Variant processing is for output, not raw source text. Performing variant processing on unprocessed source code is meaningless and would simply corrupt the code.
Since Brion says it doesn't belong at the index.php level I think there are a few options: * Do we really need raw+variant? The variant stuff may well interact with templates or other Wiki markup. Is there any reason people who want this can't get what they need from action=raw? What is the use case? * If not index.php we could add support to api.php * How independent is the variant processing code? Could we abstract a function for api.php that takes a string of one variant and transforms it to the other variant? * What about something like {{variant:xxx}}? We have similar wiki-functions already.
Hi Brion, Andrew, Here is some background on the user case for which I think raw+variant is needed - if there is a better way to achieve the same please let me know. We have integrated Wikipedia content into our mobile search product. Wikipedia has very relevant content on a very large number of typical search queries. However from the majority of the mobile devices that our users are using (particularly in emerging markets) this content is not easily accessible since there is no mobile specific version of the Wikipedia web site. So instead of linking directly to the Wikipedia article on <intl>.wikipedia.org we use the raw markup to render a mobile compatible version of the article within our mobile search product. We use the raw markup for this since we need to be able to render the content in different device specific markup languages. Currently we only do this for articles from en.wikipedia.org but we would like to apply this to other languages as well. However if we cannot get the raw markup in the relevant language variant we cannot do this. Here are a few examples how the integration looks like: Sample search results pages featuring Wikipedia content: http://us.m.yahoo.com/p/search?p=who+was+albert+einstein, http://us.m.yahoo.com/p/search?p=what+is+dynamite Albert Einstein article in oneSearch: http://us.m.yahoo.com/p/search/wiki?displayurl=http%3A%2F%2Fen.wikipedia.org%2Fwiki%2FAlbert_Einstein&.done=http%3A%2F%2Fus.m.yahoo.com%2Fp%2Fsearch%3Fp%3Dwho%2Bwas%2Balbert%2Beinstein Hope this clarifies the intended use case. Let me know what your thoughts on this are. Thanks, Jan
Conversion applies to output, not to raw source code. Early conversion would corrupt the markup (particularly for Latin<->Cyrillic, Latin<->Arabic, etc variants).
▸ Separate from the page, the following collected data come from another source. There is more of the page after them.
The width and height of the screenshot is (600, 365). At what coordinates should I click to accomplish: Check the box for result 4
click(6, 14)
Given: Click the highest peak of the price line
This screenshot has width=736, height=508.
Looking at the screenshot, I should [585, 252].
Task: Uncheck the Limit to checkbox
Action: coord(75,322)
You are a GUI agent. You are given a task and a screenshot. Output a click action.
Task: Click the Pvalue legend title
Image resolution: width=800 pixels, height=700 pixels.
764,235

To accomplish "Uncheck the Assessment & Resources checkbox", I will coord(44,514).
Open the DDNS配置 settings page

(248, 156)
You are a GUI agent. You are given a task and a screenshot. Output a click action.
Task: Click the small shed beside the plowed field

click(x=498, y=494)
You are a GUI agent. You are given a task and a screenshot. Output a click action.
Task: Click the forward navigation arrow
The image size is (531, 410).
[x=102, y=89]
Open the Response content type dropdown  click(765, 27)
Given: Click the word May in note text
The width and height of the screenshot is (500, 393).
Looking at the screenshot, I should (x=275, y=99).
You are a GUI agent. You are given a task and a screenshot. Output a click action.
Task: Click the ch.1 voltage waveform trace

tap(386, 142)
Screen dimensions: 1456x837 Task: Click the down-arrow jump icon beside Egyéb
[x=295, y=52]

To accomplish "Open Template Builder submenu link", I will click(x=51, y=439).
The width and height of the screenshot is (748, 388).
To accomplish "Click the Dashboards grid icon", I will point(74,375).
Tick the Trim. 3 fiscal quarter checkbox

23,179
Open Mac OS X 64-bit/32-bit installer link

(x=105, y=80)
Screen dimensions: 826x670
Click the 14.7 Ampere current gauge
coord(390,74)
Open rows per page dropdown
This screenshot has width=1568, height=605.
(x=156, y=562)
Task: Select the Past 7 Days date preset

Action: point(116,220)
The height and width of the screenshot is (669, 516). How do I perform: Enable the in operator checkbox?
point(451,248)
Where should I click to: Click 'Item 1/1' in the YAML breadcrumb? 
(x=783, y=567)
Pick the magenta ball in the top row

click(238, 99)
I'm not quite sure I can follow: How would the conversion corrupt the Wiki markup? The markup only consists of latin characters, right? Those wouldn't be affected by the conversion I assume. And if they are affected then how come the conversion does not affect the final output which is markup as well - HTML markup in this case. I guess I have to take a closer look at how the variant parameter works for Cyrillic/Arabic languages. Maybe it works differently than for Chinese. Thanks, Jan
Template names, magic keywords, tag names, HTML fragments, bla bla bla.
As far as I can see our alternatives are 1) scrape the HTML markup instead of the raw wiki markup, 2) use the raw markup and duplicate the whole transcoding logic on our servers. Am I missing anything? Thanks, Jan
1) scrape the HTML markup instead of the raw wiki markup This was always going to be easier anyway. From the URLs you posted earlier it looks like all you need is the plain text. There is plenty of existing free code to extract plain text from HTML. It's much easier than parsing wiki templates etc.